#### [Goal of the exercise]
Could you print the full listing below, keeping each line identical?

#### [Given data]
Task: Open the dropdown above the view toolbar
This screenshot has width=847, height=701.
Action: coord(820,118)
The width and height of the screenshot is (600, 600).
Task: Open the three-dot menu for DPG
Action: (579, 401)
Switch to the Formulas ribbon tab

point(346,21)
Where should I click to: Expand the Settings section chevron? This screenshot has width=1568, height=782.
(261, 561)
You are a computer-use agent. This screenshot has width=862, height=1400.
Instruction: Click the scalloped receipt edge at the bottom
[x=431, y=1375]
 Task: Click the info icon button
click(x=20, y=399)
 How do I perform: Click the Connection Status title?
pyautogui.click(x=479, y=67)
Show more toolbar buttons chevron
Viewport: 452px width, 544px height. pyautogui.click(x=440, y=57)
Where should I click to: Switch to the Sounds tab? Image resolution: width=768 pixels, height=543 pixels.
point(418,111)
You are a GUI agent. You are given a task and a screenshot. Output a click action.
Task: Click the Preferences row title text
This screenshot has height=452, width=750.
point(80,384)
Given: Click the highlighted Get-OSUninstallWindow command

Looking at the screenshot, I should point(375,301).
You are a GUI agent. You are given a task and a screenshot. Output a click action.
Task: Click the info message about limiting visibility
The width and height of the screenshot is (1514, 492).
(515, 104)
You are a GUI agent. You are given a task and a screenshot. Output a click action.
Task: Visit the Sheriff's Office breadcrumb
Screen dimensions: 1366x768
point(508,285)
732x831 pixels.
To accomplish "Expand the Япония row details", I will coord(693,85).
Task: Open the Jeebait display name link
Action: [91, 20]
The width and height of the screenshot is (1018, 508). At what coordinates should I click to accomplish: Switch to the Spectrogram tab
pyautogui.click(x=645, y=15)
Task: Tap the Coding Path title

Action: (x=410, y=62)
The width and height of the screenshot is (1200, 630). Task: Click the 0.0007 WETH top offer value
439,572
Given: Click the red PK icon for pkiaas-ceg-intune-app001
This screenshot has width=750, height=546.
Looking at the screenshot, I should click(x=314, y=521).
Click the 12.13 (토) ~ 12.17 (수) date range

#### [Task solution]
Task: Open the dropdown above the view toolbar
This screenshot has width=847, height=701.
Action: coord(820,118)
The width and height of the screenshot is (600, 600).
Task: Open the three-dot menu for DPG
Action: (579, 401)
Switch to the Formulas ribbon tab

point(346,21)
Where should I click to: Expand the Settings section chevron? This screenshot has width=1568, height=782.
(261, 561)
You are a computer-use agent. This screenshot has width=862, height=1400.
Instruction: Click the scalloped receipt edge at the bottom
[x=431, y=1375]
 Task: Click the info icon button
click(x=20, y=399)
 How do I perform: Click the Connection Status title?
pyautogui.click(x=479, y=67)
Show more toolbar buttons chevron
Viewport: 452px width, 544px height. pyautogui.click(x=440, y=57)
Where should I click to: Switch to the Sounds tab? Image resolution: width=768 pixels, height=543 pixels.
point(418,111)
You are a GUI agent. You are given a task and a screenshot. Output a click action.
Task: Click the Preferences row title text
This screenshot has height=452, width=750.
point(80,384)
Given: Click the highlighted Get-OSUninstallWindow command

Looking at the screenshot, I should point(375,301).
You are a GUI agent. You are given a task and a screenshot. Output a click action.
Task: Click the info message about limiting visibility
The width and height of the screenshot is (1514, 492).
(515, 104)
You are a GUI agent. You are given a task and a screenshot. Output a click action.
Task: Visit the Sheriff's Office breadcrumb
Screen dimensions: 1366x768
point(508,285)
732x831 pixels.
To accomplish "Expand the Япония row details", I will coord(693,85).
Task: Open the Jeebait display name link
Action: [91, 20]
The width and height of the screenshot is (1018, 508). At what coordinates should I click to accomplish: Switch to the Spectrogram tab
pyautogui.click(x=645, y=15)
Task: Tap the Coding Path title

Action: (x=410, y=62)
The width and height of the screenshot is (1200, 630). Task: Click the 0.0007 WETH top offer value
439,572
Given: Click the red PK icon for pkiaas-ceg-intune-app001
This screenshot has width=750, height=546.
Looking at the screenshot, I should click(x=314, y=521).
Click the 12.13 (토) ~ 12.17 (수) date range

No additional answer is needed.